Read the records below and report each line in which "green" occurs.

(Dataset excerpts)
#####
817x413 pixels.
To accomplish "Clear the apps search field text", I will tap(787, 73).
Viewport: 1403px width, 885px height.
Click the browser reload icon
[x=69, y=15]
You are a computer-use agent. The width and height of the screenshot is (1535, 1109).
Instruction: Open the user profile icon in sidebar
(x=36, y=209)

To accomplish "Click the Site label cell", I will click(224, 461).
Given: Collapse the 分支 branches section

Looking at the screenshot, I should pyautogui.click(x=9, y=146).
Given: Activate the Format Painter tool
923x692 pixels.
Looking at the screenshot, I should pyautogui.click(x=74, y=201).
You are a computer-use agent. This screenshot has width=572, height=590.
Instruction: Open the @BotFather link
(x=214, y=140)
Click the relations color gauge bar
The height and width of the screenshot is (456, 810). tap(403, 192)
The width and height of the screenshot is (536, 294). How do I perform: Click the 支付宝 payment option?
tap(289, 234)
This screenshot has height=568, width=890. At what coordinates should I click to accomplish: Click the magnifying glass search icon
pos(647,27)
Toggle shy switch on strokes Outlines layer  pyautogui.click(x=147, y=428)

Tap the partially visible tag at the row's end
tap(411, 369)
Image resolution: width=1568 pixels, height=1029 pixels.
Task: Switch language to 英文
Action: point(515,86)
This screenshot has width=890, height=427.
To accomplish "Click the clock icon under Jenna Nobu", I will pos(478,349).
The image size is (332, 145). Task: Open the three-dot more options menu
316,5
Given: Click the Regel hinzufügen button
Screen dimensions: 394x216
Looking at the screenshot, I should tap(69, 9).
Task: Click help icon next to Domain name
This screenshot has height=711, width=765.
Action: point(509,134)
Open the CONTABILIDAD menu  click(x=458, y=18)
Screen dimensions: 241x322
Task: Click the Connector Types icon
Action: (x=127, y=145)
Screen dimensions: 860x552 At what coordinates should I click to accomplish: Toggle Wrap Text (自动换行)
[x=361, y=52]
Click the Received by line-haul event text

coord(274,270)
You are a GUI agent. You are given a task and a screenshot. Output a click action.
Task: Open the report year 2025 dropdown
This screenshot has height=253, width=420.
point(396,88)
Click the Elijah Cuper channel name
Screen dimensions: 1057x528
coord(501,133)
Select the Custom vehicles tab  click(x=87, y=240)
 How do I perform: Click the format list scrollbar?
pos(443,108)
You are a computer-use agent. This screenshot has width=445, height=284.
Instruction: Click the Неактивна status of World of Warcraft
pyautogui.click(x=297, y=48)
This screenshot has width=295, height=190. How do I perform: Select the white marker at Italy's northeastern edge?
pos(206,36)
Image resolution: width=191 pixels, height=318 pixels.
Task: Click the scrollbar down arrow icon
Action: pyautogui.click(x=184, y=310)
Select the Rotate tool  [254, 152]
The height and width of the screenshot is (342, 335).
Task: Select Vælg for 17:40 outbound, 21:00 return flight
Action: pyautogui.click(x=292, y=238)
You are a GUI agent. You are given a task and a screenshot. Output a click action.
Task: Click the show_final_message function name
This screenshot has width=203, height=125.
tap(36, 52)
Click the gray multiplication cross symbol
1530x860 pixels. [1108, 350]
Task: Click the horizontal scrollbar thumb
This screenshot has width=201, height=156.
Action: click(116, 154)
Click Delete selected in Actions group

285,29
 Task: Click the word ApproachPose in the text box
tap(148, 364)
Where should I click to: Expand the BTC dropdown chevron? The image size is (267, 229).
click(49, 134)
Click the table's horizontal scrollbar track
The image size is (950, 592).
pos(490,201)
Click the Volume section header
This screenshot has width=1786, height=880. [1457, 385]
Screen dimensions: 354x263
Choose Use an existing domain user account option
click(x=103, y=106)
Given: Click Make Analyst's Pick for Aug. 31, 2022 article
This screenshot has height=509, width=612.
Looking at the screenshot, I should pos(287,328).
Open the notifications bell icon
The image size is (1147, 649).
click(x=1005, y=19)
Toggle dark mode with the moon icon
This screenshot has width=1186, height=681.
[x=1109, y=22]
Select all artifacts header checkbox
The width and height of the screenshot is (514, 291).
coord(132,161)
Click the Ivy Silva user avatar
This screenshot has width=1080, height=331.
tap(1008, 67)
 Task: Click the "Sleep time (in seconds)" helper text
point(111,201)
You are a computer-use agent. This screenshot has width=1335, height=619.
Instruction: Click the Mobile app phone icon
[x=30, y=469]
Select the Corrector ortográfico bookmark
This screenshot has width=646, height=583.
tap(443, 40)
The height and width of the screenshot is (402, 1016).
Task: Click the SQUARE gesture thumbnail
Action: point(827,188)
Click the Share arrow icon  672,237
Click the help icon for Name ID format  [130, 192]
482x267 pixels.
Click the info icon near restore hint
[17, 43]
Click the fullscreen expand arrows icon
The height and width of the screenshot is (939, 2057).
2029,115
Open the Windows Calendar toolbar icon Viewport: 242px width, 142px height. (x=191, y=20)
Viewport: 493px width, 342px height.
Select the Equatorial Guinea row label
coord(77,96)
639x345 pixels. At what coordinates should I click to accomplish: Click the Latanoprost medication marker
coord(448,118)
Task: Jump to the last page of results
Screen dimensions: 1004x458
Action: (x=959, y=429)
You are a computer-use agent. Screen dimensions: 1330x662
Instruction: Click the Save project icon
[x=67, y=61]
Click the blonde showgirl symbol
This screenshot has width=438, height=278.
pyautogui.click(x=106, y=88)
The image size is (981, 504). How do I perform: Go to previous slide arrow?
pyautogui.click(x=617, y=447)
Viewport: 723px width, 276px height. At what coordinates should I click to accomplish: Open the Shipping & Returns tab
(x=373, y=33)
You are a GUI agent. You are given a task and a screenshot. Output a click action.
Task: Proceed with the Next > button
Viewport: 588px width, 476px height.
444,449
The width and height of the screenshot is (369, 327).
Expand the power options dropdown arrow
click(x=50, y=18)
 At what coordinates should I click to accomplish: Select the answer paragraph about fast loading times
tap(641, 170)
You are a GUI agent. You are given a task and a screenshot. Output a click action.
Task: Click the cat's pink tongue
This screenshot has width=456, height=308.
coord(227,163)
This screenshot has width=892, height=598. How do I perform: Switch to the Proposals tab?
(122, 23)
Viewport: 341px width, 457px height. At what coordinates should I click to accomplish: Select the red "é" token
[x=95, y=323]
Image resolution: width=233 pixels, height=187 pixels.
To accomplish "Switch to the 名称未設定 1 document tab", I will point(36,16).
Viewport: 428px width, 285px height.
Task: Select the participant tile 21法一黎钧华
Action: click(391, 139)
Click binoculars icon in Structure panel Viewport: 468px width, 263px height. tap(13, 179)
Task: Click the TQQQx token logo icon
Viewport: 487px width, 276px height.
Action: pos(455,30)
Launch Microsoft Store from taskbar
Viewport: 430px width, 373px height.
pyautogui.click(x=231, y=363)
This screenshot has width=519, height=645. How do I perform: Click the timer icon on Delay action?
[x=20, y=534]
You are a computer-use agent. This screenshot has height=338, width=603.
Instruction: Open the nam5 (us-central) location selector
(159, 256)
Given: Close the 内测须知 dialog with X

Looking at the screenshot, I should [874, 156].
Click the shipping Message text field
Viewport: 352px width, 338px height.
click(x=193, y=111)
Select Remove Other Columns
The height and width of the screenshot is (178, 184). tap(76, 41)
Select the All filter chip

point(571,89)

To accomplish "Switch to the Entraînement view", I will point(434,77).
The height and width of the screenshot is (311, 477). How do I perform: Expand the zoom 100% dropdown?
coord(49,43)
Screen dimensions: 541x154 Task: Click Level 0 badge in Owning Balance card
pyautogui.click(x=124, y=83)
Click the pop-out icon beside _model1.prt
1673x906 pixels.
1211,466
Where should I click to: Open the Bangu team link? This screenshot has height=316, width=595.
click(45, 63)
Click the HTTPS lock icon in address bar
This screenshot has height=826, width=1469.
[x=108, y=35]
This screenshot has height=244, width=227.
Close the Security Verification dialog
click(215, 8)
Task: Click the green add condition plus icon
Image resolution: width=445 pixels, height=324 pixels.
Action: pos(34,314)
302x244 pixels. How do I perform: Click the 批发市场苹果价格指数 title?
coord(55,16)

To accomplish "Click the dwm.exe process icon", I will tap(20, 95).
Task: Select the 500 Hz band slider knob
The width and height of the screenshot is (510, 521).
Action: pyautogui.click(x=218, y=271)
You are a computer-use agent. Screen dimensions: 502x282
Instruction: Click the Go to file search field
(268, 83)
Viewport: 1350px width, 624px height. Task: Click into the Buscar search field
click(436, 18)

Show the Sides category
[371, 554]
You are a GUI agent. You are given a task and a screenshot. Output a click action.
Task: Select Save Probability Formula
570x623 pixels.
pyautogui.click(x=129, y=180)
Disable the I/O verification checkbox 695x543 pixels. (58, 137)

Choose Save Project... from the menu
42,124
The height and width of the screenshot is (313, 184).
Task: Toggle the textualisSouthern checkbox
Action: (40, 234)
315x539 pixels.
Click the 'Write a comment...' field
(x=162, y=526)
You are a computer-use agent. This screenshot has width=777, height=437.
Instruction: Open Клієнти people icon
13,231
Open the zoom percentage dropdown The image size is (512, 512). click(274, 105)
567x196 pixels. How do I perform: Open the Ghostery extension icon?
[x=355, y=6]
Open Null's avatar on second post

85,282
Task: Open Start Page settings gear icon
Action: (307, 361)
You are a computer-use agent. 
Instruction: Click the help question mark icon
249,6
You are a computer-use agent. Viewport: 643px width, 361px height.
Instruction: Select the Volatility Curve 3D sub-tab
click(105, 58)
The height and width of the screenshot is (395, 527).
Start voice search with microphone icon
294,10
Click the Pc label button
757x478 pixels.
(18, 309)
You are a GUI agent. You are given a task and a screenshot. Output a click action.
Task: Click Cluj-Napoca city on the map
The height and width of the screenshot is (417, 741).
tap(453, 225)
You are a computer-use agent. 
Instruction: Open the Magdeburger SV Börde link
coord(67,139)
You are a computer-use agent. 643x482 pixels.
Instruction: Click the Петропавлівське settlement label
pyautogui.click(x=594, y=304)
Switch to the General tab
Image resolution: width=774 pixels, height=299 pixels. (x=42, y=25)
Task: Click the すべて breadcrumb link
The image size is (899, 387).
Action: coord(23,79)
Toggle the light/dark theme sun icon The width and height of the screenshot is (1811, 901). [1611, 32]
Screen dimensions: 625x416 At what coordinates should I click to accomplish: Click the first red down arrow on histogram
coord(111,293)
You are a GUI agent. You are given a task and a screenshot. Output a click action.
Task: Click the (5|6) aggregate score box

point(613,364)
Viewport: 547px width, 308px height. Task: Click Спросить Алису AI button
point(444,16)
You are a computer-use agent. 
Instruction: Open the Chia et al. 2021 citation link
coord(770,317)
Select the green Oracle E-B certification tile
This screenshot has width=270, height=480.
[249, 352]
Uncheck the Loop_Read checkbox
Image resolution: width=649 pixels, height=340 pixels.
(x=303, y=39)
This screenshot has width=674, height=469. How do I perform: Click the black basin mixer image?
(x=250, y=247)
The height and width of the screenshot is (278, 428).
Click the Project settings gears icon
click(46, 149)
#####
__RESPONSE AREA__.
Task: Click the green add condition plus icon
Select the green Oracle E-B certification tile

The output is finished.